We have been working with Cloudflare support and Microsoft Support for the Azure component. We want to set up Zero Trust access to a self-hosted app without using an agent (warp client or cloudflared). Details:
-
Authentication through Azure AD. Conditional Access Policies for Cloudflare as well as Microsoft Exchange Online. Note that the EXO is set to prevent access from anyone trying to connect from an IP address outside of our network
-
I set up a Tunnel in ZT, Public hostname is https://.com; private hostname is the /32 of the app
-
Access group created - login method=Azure, selector= specified emails
-
Application created, policy pointing to access group, purpose justification required for JIT access
Desired effect: outside party navigates to the URL specified on the public tunnel, uses AD credentials to logon, email sent for justification and access granted.
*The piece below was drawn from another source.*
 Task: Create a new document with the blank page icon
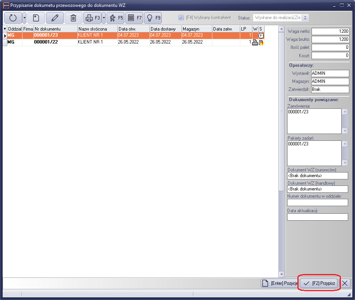tap(36, 18)
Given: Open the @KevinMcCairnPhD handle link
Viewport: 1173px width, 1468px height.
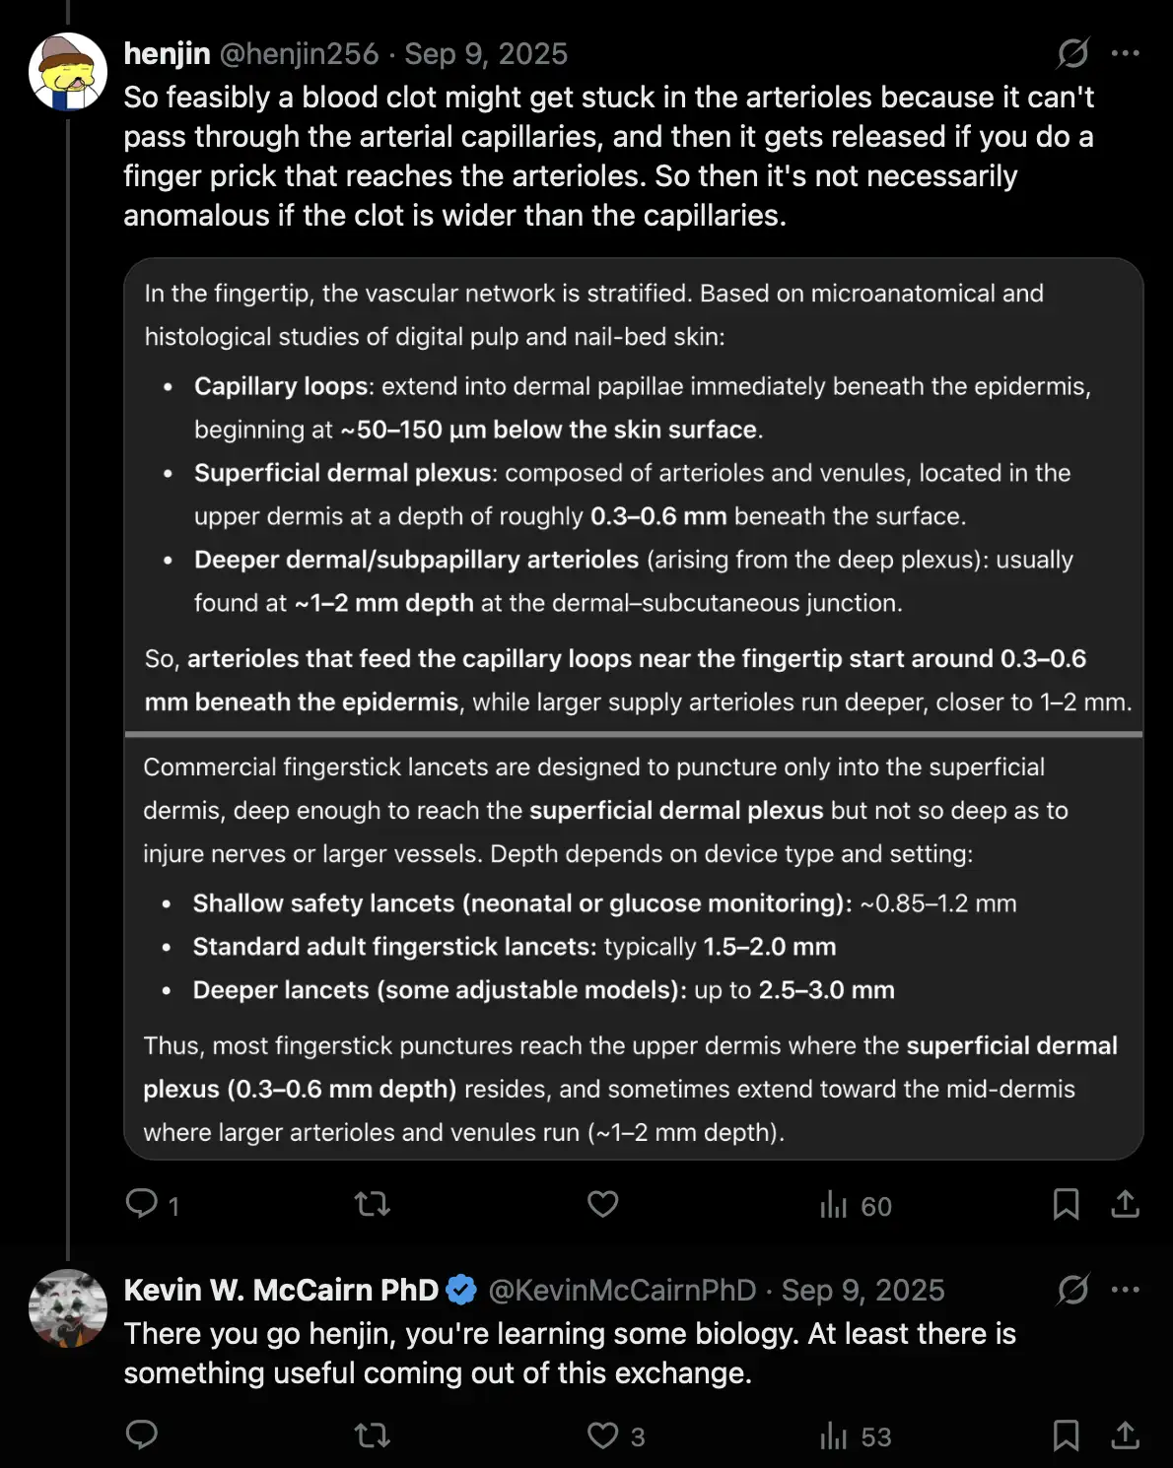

Problem: Access is being blocked by our CAP designed for Microsoft Exchange Online. We have excluded Cloudflare from the CAP, but it still blocks. I am not sure if Cloudflare attempts to read any information from EXO to work? I have tried various selectors, but nothing is working. It is a requirement that authentication is done through Azure AD for security purposes.
Microsoft engineers are stumped after hours of troubleshooting, redirecting me back to Cloudflare and I’m awaiting an updated response from Cloudflare. Has anyone run into this before or have any recommended avenues for troubleshooting?